32P - Tumor growth inhibition effect of PLAG by regulation of neutrophil infiltration in ICI insensitivity B16F10 melanoma

Background

Malignant melanoma (MM) is a representative tumor with a low survival rate due to its early diagnosis difficulty and poor treatment efficacy. Melanoma usually promotes its growth via tumor-infiltrating neutrophils (TINs), which inhibit the activation of immune cells that prevent cancer cells such as cytotoxic T lymphocytes. Therefore, the best option for MM treatment is to prevent excessive neutrophil infiltration into cancer lessons.

Methods

A syngeneic model was used (n=6) to investigate the enhanced anti-tumor effect of anti-programmed cell death-ligand 1 (aPD-L1) with various dosages of 1-palmitoyl-2-linoleoyl-3-acetyl-rac-glycerol (PLAG). A B16F10 melanoma cell was subcutaneously inoculated into the C57BL/6 mice and maintained for 4 days. After that, PLAG was daily administered orally with different dosages (50/100/250 mpk) for 3 weeks with or without 10 mpk aPD-L1 (10F.9G2). PD-L1 antibody was delivered via IP injection once a week. Tumor growth was calculated in 3-day intervals.

Results

In this current study, we investigated the effects of PLAG and aPD-L1 in a B16F10 MM mouse model. We observed significant tumor growth inhibition in the mice treated with both PLAG and PLAG/aPD-L1, but not in aPD-L1 treated one (p<0.05). Abnormal levels of lymphocyte, neutrophil and neutrophil-to-lymphocyte ratio (NLR) shown in tumor-bearing mice were restored to normal in PLAG and PLAG/aPD-L1-treatment. In addition, the infiltration of active neutrophils (Ly6G and Myeloidperoxide positive) was significantly reduced. (p<0.05).
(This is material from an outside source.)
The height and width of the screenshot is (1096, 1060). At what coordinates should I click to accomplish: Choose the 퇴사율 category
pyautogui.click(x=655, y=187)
The inability of active neutrophils to infiltrate the tumor massively is because PLAG significantly inhibited the release of factors that induce neutrophil maturation (G-CSF) and infiltration (Mip-2). In addition, PLAG effectively reduced the adenosine release in the tumor microenvironment (TME) and serum, thereby controlling unnecessary massive neutrophil migrations (p<0.05).

Conclusions

Collectively, our finding shows that PLAG effectively inhibits melanoma progression and may represent a novel therapeutic strategy for MM with high TINs, which is very difficult to use aPD-L1 therapy.

Clinical trial identification

Editorial acknowledgement

Legal entity responsible for the study

Enzychem Lifesciences.

Funding

Enzychem Lifesciences.

Disclosure

All authors have declared no conflicts of interest.